## Activity
Once you reach the line containing "Click the var keyword before products", write out that line and every remaining line of the records exactly.
Data to process Start Marker
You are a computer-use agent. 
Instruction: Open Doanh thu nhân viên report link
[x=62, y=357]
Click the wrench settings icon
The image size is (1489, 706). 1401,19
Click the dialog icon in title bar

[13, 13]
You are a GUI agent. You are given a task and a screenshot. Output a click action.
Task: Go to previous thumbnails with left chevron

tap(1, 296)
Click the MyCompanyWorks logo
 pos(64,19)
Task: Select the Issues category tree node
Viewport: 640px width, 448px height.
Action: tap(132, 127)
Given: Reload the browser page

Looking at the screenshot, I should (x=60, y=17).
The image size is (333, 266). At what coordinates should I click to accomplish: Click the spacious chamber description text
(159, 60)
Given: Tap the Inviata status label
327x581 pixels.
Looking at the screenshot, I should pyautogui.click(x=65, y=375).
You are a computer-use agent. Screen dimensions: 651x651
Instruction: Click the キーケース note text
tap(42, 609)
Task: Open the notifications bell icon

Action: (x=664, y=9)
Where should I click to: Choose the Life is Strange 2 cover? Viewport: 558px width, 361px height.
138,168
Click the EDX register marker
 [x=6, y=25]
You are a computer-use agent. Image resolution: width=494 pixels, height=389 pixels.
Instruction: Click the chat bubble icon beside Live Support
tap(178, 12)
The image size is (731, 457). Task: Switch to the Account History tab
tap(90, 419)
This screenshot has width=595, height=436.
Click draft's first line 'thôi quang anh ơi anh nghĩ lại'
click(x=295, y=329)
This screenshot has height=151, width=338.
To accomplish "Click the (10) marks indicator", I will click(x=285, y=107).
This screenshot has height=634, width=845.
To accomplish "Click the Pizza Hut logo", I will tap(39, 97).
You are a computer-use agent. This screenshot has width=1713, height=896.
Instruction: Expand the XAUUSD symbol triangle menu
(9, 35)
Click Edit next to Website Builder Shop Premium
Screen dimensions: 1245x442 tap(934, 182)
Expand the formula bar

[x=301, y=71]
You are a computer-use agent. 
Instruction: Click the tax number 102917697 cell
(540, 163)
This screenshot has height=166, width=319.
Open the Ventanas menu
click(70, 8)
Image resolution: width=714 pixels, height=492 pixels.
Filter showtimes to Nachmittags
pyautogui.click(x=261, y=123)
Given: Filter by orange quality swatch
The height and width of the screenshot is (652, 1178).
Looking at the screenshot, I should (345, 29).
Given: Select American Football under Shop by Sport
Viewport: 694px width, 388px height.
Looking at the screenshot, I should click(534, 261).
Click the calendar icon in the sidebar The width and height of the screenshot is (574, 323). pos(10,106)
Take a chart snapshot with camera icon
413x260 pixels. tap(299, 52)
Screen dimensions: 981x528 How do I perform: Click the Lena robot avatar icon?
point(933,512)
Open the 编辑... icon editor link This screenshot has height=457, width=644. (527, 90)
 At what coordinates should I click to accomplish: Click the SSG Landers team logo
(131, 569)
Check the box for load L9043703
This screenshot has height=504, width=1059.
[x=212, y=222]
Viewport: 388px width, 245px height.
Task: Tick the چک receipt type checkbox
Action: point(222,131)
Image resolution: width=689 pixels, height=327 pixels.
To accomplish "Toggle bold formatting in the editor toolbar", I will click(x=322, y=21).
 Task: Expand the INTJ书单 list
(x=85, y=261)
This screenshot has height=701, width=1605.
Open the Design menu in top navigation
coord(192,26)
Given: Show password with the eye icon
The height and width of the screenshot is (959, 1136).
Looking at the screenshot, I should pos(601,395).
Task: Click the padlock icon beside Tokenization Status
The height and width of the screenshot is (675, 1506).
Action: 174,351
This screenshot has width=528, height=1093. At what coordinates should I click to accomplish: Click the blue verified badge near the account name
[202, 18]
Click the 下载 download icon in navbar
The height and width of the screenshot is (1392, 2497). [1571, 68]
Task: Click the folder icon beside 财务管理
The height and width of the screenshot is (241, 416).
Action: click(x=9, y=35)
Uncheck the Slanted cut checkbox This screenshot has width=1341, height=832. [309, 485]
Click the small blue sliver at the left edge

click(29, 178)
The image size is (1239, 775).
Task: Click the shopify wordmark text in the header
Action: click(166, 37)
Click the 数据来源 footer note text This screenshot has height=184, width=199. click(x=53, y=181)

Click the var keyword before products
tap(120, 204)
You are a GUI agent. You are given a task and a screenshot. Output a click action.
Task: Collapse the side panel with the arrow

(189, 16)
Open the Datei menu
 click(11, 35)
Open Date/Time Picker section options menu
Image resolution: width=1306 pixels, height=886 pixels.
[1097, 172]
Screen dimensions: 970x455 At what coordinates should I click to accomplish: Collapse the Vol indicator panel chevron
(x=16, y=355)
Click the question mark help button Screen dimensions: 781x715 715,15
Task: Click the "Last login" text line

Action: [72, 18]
Data to process End Marker
## Completed task
Click the var keyword before products
tap(120, 204)
You are a GUI agent. You are given a task and a screenshot. Output a click action.
Task: Collapse the side panel with the arrow

(189, 16)
Open the Datei menu
 click(11, 35)
Open Date/Time Picker section options menu
Image resolution: width=1306 pixels, height=886 pixels.
[1097, 172]
Screen dimensions: 970x455 At what coordinates should I click to accomplish: Collapse the Vol indicator panel chevron
(x=16, y=355)
Click the question mark help button Screen dimensions: 781x715 715,15
Task: Click the "Last login" text line

Action: [72, 18]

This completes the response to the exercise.